··· Trecho da página

Apesar de um recuo na alta dos alimentos, os preços na capital paranaense, em maio, sofreram pressão dos setores de vestuário e transportes, e subiram mais que em abril.

De acordo com o Instituto Brasileiro de Geografia e Estatística (IBGE), o Índice de Preços ao Consumidor Amplo (IPCA) do mês passado, divulgado ontem, avançou em relação aos 0,54% registrados no mês anterior, e ficou em 0,68% na capital paranaense.

Já a média brasileira ficou em 0,43% e foi a menor registrada no ano. Entre janeiro e maio, os índices estão, respectivamente, em 3,02% (em Curitiba) e 3,09% (no País).

Ao contrário do que vinha acontecendo até abril, quando os alimentos vinham aparecendo entre as maiores pressões sobre a inflação, em maio a alta no grupo recuou, ficando em 0,46% na capital.

······
··· Dados exibidos

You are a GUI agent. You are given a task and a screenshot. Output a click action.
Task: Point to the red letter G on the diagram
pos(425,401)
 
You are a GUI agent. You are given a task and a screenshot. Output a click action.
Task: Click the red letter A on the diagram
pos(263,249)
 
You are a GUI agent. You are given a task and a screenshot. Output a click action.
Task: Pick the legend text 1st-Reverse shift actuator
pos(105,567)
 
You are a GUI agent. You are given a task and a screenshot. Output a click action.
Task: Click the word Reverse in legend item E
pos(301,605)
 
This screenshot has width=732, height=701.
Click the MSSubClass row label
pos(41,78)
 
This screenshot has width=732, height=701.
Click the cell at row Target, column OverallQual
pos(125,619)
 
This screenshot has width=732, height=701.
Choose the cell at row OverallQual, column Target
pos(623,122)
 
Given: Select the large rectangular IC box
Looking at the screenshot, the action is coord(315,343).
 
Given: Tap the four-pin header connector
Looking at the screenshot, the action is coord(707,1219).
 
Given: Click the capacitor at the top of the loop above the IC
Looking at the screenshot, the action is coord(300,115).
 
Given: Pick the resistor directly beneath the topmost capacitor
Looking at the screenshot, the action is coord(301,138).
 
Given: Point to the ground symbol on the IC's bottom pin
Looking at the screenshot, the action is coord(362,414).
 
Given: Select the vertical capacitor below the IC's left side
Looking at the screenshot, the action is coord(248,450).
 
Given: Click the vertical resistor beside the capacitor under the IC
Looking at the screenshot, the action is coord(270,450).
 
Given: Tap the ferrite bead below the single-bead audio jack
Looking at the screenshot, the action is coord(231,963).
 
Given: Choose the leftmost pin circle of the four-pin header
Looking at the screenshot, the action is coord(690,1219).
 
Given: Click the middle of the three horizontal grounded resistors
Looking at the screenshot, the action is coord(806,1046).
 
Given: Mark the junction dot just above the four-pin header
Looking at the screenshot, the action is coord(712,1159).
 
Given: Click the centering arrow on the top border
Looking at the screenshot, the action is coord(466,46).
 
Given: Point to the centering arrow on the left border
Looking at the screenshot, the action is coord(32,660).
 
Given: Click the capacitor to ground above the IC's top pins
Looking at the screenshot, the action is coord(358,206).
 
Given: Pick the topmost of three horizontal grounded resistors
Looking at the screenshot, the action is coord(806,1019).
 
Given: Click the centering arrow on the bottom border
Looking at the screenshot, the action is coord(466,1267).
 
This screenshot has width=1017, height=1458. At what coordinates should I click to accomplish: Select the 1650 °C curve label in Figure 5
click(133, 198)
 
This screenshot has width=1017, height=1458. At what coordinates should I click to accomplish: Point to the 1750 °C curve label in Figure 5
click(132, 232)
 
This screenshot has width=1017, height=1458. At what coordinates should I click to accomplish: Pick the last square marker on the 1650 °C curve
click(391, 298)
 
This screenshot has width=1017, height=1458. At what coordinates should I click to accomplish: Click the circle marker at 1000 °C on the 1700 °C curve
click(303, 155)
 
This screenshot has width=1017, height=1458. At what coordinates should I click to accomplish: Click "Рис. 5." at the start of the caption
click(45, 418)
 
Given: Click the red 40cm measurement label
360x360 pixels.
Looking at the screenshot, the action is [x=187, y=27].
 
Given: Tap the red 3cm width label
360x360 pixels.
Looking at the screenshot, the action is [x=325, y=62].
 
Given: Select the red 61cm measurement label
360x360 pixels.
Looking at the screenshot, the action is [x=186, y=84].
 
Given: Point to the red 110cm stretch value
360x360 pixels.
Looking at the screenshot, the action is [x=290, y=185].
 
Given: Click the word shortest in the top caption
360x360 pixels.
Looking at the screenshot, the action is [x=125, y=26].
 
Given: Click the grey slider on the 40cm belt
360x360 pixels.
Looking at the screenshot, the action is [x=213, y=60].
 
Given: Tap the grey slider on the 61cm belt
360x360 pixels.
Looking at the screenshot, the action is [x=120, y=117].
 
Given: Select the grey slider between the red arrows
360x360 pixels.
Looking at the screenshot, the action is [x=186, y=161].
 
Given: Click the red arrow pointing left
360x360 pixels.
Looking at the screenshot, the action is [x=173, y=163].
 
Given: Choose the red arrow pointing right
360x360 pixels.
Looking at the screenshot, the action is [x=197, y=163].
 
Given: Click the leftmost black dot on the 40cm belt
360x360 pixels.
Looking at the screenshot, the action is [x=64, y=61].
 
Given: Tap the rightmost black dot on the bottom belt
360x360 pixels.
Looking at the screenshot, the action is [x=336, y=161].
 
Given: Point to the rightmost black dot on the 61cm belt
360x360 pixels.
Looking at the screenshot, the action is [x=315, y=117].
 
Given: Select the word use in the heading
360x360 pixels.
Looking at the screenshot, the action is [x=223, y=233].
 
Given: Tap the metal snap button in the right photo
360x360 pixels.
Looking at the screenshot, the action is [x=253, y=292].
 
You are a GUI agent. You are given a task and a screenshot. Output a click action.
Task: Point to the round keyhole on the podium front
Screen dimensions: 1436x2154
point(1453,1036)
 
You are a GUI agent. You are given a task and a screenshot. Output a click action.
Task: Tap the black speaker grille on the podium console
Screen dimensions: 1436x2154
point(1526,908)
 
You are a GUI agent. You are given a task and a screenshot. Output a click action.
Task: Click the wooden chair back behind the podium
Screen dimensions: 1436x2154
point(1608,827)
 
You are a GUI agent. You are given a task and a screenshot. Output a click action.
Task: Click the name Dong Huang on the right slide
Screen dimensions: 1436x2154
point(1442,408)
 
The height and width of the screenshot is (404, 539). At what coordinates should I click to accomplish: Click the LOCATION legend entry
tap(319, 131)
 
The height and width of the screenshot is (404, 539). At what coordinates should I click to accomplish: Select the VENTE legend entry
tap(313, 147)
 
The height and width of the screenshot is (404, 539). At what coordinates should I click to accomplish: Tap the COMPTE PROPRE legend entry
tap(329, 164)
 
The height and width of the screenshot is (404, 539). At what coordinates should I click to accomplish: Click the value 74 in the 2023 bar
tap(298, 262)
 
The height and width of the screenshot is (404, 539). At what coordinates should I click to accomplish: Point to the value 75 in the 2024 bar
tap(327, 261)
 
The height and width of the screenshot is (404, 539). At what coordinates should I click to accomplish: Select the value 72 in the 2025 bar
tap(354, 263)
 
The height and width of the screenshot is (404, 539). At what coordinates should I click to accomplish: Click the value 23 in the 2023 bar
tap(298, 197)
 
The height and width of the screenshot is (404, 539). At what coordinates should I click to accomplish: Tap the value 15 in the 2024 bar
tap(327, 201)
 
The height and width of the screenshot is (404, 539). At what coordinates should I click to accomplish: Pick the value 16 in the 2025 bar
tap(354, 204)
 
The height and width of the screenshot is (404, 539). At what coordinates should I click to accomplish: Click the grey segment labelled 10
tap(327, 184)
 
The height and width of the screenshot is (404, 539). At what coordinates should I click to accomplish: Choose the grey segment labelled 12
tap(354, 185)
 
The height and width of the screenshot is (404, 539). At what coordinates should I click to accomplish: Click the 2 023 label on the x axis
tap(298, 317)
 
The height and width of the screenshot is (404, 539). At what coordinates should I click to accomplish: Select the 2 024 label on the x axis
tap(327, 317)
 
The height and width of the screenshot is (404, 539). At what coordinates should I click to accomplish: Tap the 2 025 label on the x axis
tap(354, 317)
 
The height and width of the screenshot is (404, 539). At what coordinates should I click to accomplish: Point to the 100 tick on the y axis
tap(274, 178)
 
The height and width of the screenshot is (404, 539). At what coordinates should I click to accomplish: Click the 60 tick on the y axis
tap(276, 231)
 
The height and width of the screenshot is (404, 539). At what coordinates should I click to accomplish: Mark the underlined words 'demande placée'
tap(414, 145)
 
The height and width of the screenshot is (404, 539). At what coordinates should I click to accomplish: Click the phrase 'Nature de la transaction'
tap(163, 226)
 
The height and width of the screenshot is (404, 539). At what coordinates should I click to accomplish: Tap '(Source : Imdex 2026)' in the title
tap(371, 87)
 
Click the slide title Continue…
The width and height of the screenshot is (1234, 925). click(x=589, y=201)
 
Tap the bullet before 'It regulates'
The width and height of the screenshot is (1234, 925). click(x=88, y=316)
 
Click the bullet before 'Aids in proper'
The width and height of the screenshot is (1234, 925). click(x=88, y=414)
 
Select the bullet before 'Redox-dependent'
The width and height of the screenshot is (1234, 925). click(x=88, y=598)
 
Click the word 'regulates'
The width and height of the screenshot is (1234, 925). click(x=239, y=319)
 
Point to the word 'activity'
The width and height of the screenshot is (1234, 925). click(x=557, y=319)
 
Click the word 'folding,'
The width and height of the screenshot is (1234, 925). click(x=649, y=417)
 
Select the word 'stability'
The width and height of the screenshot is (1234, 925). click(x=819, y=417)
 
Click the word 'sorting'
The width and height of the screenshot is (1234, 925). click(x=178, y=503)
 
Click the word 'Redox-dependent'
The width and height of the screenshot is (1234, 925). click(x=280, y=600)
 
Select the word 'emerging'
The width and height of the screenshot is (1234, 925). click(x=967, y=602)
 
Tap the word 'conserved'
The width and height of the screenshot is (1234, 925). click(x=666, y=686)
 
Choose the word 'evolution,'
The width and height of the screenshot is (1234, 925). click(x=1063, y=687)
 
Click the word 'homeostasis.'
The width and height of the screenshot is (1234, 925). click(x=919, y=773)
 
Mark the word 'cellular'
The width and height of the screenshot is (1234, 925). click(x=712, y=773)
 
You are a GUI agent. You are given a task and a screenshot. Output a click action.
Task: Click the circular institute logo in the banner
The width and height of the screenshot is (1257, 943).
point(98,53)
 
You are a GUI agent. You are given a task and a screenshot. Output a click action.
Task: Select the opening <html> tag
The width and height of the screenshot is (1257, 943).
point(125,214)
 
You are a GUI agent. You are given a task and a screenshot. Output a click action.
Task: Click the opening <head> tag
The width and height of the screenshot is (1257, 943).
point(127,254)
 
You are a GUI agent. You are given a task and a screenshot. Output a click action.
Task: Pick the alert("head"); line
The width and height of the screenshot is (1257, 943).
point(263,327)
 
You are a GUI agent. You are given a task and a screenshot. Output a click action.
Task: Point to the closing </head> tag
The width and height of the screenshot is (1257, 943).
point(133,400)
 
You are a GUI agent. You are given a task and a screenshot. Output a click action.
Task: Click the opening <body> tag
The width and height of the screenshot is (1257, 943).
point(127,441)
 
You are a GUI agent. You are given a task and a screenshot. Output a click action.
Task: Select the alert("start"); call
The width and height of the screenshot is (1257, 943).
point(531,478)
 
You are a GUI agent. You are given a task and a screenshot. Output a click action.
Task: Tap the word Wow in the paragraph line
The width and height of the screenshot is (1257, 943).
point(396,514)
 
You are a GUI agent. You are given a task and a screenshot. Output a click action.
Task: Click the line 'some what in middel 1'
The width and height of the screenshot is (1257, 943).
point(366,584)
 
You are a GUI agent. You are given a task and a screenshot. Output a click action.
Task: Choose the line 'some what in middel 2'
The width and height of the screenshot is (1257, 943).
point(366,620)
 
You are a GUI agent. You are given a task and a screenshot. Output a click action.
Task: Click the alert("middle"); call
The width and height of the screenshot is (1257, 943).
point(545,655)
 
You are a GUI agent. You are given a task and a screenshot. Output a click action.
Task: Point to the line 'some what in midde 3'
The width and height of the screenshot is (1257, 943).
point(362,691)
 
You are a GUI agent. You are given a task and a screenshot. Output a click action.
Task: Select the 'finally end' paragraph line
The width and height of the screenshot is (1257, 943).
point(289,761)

······

Transcreva do texto sobre a inflação em Curitiba o trecho que se inicia nas palavras que contêm "Já a média brasileira" e se encerra em "3,09% (no País).". As linhas não têm relação com o texto sobre a inflação em Curitiba.

Já a média brasileira ficou em 0,43% e foi a menor registrada no ano. Entre janeiro e maio, os índices estão, respectivamente, em 3,02% (em Curitiba) e 3,09% (no País).